Activity => Please copy out the records that follow exactly as they stand.

[Collected data entries]

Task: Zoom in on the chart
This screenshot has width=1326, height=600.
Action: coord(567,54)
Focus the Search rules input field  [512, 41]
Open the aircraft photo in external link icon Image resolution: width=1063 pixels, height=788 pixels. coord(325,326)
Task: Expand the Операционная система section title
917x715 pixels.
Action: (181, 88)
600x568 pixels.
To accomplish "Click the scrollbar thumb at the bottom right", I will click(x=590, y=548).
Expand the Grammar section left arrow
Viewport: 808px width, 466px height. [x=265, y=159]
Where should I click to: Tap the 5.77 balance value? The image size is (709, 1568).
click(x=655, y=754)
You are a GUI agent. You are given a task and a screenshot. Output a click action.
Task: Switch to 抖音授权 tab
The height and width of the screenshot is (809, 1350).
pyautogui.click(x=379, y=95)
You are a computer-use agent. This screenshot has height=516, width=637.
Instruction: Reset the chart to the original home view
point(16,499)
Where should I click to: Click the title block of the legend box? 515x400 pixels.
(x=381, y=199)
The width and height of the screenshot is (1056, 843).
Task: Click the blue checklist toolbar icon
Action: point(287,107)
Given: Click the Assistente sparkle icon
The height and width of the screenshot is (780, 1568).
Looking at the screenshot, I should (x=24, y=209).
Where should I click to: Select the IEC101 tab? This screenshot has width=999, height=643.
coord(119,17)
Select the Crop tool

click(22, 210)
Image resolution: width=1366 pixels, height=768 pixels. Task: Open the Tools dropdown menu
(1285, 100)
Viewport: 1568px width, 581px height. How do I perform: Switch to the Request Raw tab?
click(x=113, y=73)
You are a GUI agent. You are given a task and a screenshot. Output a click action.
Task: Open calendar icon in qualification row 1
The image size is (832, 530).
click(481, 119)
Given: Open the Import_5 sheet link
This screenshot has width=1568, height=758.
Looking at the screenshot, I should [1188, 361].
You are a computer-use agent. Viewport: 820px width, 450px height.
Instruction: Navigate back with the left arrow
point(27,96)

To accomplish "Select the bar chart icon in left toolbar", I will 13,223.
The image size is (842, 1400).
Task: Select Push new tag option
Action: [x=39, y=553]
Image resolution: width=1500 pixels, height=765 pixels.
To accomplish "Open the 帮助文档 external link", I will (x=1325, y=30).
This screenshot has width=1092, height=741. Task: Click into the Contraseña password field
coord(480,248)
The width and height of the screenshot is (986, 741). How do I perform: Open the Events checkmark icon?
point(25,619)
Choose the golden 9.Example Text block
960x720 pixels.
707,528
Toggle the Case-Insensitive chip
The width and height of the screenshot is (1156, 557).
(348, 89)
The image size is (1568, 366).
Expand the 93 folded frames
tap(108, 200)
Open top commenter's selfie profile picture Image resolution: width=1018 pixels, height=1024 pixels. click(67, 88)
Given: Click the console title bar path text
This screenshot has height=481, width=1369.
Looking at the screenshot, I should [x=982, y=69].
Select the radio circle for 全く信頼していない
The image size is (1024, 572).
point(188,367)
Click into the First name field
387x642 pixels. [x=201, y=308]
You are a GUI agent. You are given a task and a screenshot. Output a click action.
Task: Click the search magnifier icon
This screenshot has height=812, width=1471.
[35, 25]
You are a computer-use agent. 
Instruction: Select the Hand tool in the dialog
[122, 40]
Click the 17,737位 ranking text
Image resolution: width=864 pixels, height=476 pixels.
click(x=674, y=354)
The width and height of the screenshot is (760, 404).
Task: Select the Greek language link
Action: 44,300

Reply =>
Task: Zoom in on the chart
This screenshot has width=1326, height=600.
Action: coord(567,54)
Focus the Search rules input field  [512, 41]
Open the aircraft photo in external link icon Image resolution: width=1063 pixels, height=788 pixels. coord(325,326)
Task: Expand the Операционная система section title
917x715 pixels.
Action: (181, 88)
600x568 pixels.
To accomplish "Click the scrollbar thumb at the bottom right", I will click(x=590, y=548).
Expand the Grammar section left arrow
Viewport: 808px width, 466px height. [x=265, y=159]
Where should I click to: Tap the 5.77 balance value? The image size is (709, 1568).
click(x=655, y=754)
You are a GUI agent. You are given a task and a screenshot. Output a click action.
Task: Switch to 抖音授权 tab
The height and width of the screenshot is (809, 1350).
pyautogui.click(x=379, y=95)
You are a computer-use agent. This screenshot has height=516, width=637.
Instruction: Reset the chart to the original home view
point(16,499)
Where should I click to: Click the title block of the legend box? 515x400 pixels.
(x=381, y=199)
The width and height of the screenshot is (1056, 843).
Task: Click the blue checklist toolbar icon
Action: point(287,107)
Given: Click the Assistente sparkle icon
The height and width of the screenshot is (780, 1568).
Looking at the screenshot, I should (x=24, y=209).
Where should I click to: Select the IEC101 tab? This screenshot has width=999, height=643.
coord(119,17)
Select the Crop tool

click(22, 210)
Image resolution: width=1366 pixels, height=768 pixels. Task: Open the Tools dropdown menu
(1285, 100)
Viewport: 1568px width, 581px height. How do I perform: Switch to the Request Raw tab?
click(x=113, y=73)
You are a GUI agent. You are given a task and a screenshot. Output a click action.
Task: Open calendar icon in qualification row 1
The image size is (832, 530).
click(481, 119)
Given: Open the Import_5 sheet link
This screenshot has width=1568, height=758.
Looking at the screenshot, I should [1188, 361].
You are a computer-use agent. Viewport: 820px width, 450px height.
Instruction: Navigate back with the left arrow
point(27,96)

To accomplish "Select the bar chart icon in left toolbar", I will 13,223.
The image size is (842, 1400).
Task: Select Push new tag option
Action: [x=39, y=553]
Image resolution: width=1500 pixels, height=765 pixels.
To accomplish "Open the 帮助文档 external link", I will (x=1325, y=30).
This screenshot has width=1092, height=741. Task: Click into the Contraseña password field
coord(480,248)
The width and height of the screenshot is (986, 741). How do I perform: Open the Events checkmark icon?
point(25,619)
Choose the golden 9.Example Text block
960x720 pixels.
707,528
Toggle the Case-Insensitive chip
The width and height of the screenshot is (1156, 557).
(348, 89)
The image size is (1568, 366).
Expand the 93 folded frames
tap(108, 200)
Open top commenter's selfie profile picture Image resolution: width=1018 pixels, height=1024 pixels. click(67, 88)
Given: Click the console title bar path text
This screenshot has height=481, width=1369.
Looking at the screenshot, I should [x=982, y=69].
Select the radio circle for 全く信頼していない
The image size is (1024, 572).
point(188,367)
Click into the First name field
387x642 pixels. [x=201, y=308]
You are a GUI agent. You are given a task and a screenshot. Output a click action.
Task: Click the search magnifier icon
This screenshot has height=812, width=1471.
[35, 25]
You are a computer-use agent. 
Instruction: Select the Hand tool in the dialog
[122, 40]
Click the 17,737位 ranking text
Image resolution: width=864 pixels, height=476 pixels.
click(x=674, y=354)
The width and height of the screenshot is (760, 404).
Task: Select the Greek language link
Action: 44,300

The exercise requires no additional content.